I do want to call attention to what I thought was the smartest thing about this game: Kris was determined to steal Espionage Mission from me, and dedicated some effort to doing this. He was very smart about it: the combo was rebuilt on the fly when he saw Earth, and he seeded (if I recall correctly) Edo Probe / Love Scow / Chula: The Game. The first is scary for anyone who doesn't know the underlying combo, and the other two are dilemmas that Starfleet is *especially* weak to (while Romulans have no trouble). Starfleet alone, in fact, has no way to pass Chula: The Game -- no Greed in the entire affiliation. In fact, *nobody* with a [22] icon has Greed -- not even the frickin' Ferengi! Consider this my periodic request for the CC to please fill some skill gaps in Starfleet, especially if they want us (as they seem to) to be able to play Starfleet either on its own or with the [22] Klingons, without help from the Orions. (The [22] Klingons have plenty of other problems, though, that make them non-viable even when they can fill skill gaps -- please help them, too.) Anyway, where was I going with this? Oh, right: Kris's Earth dilemma combo, which again was built on-the-fly (a skill I much admire), was absolutely perfect for stealing: it was very likely to bog me down for four or five turns, but he could walk through all three with no problem. Well-built, Kris. But getting the warbird with Selok aboard early on meant he never got to enjoy the fruits of his labor.

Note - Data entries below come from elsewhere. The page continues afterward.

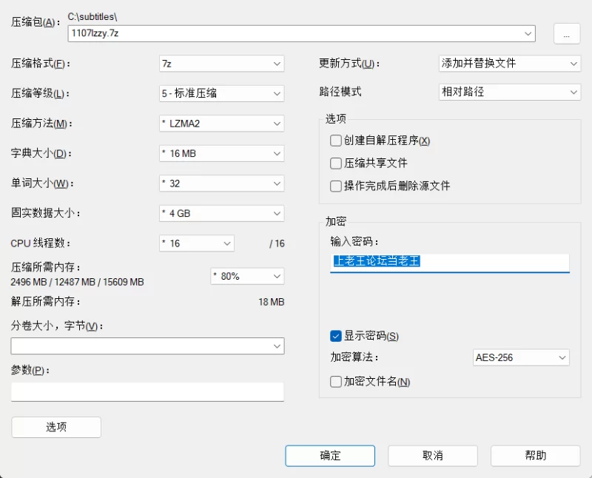Enable 创建自解压程序 checkbox
The image size is (592, 478).
[x=336, y=141]
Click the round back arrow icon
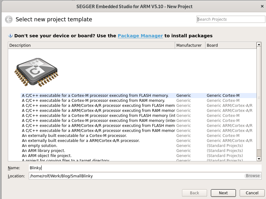Image resolution: width=266 pixels, height=199 pixels. point(9,19)
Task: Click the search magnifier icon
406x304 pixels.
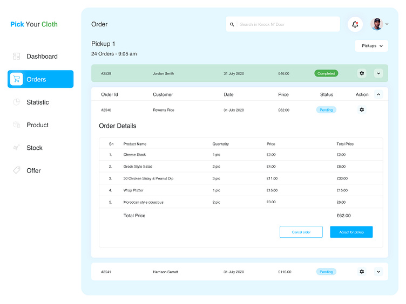Action: 232,24
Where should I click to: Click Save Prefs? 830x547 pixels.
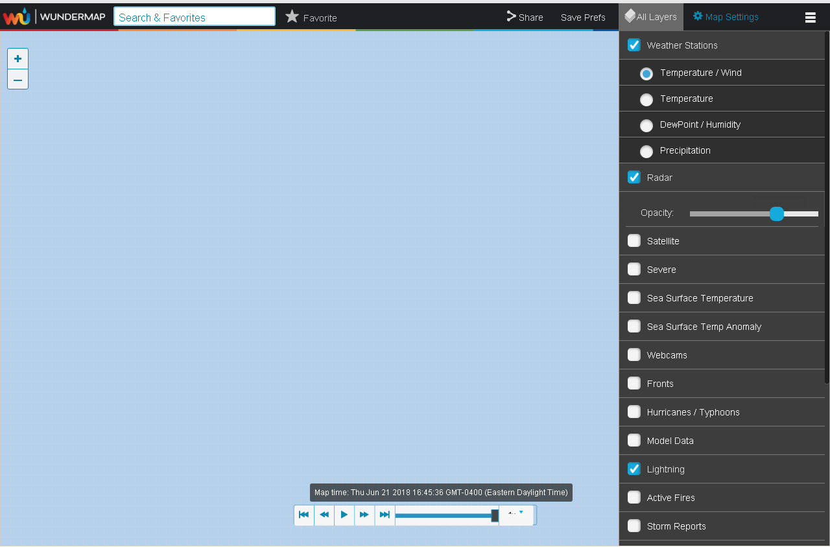click(x=583, y=17)
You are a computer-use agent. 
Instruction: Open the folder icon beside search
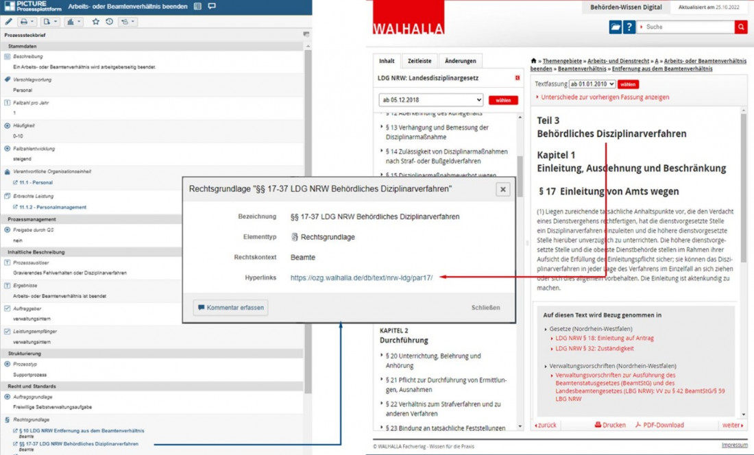pyautogui.click(x=615, y=27)
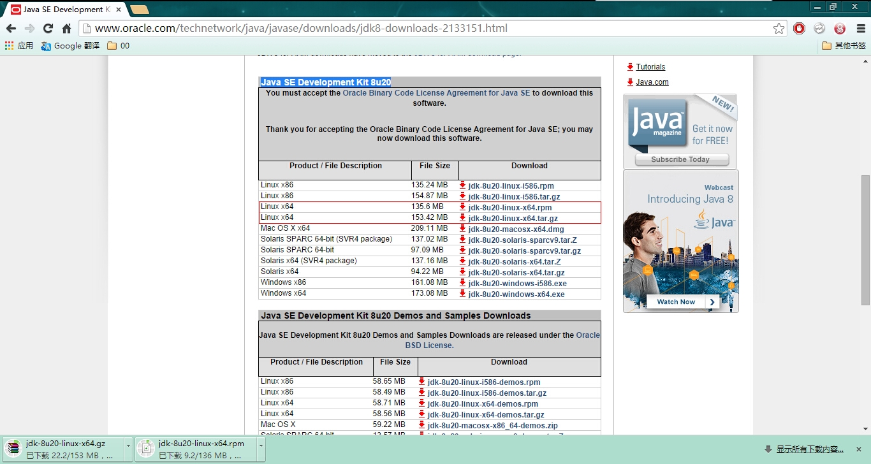Bookmark this page using the star icon

point(779,28)
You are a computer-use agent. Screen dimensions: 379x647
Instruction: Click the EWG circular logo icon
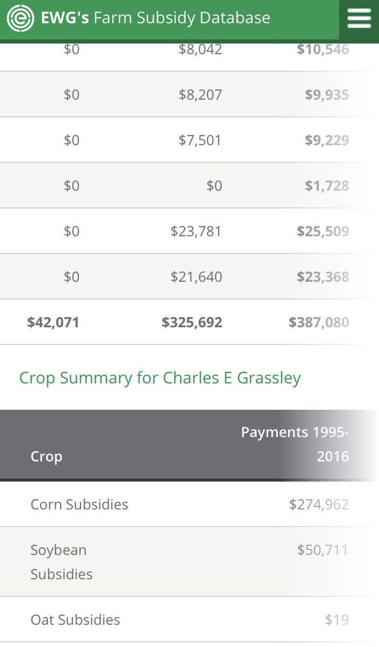[x=20, y=18]
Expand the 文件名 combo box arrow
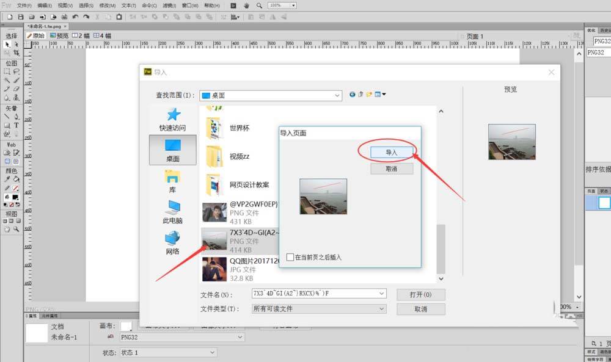The image size is (611, 362). pyautogui.click(x=382, y=294)
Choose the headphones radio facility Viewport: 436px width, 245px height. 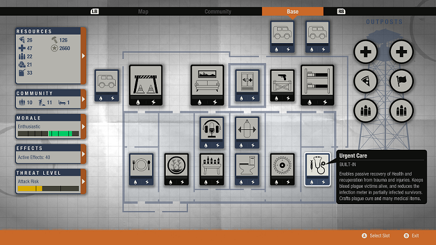coord(212,133)
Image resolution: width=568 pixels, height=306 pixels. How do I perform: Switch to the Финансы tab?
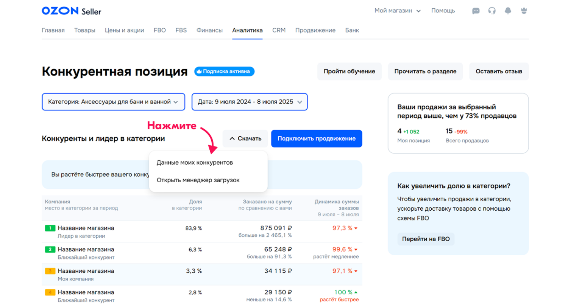[x=209, y=30]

Round 3RomulanBen JohnsonFW (+100)
[Coming soon]

Round 4HirogenDan Van KampenFW (+65)
[Coming soon]

Closing Thoughts
Next week, we'll blaze Custer's trail to South Dakota!

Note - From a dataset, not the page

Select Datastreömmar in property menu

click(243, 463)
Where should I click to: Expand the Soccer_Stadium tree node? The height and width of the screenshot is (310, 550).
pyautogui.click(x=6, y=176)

Incidentally, a word about the deck name: one other reason I wanted to run this deck is because it will probably stop working sooner rather than later. Starfleet has HUUUUUUGE skill gaps that keep it seriously hobbled, but the two most serious gaps are in Astrophysics (you need 5 in the modern meta; Starfleet literally doesn't have it) and in Tractor Beams (the Grappler, for lack of a better phrase, sucks hardcore). Mirror personnel -- specifically, Mirror MACOs -- fill the Astrometrics skill gap very impressively, and several others besides, and the 2E Mirror Starfleet ships all have Tractor Beam thanks to the conversion rules (making them indispensible). But most, perhaps all, of these personnel and ships are due to be converted in the new Block, and I don't believe the decktype will survive once it has to contend with the ugly logistics of Crossover -- and that's assuming the CC keeps the cards at their current power level, when recent experience suggests the CC is going to smack them all with a fat nerfing. So: here it is, folks. Mirror Starfleet's Last Alpha Rodeo. Something will follow, no doubt, but it will be different. I strongly suspect this is the end of the line for this particular gang.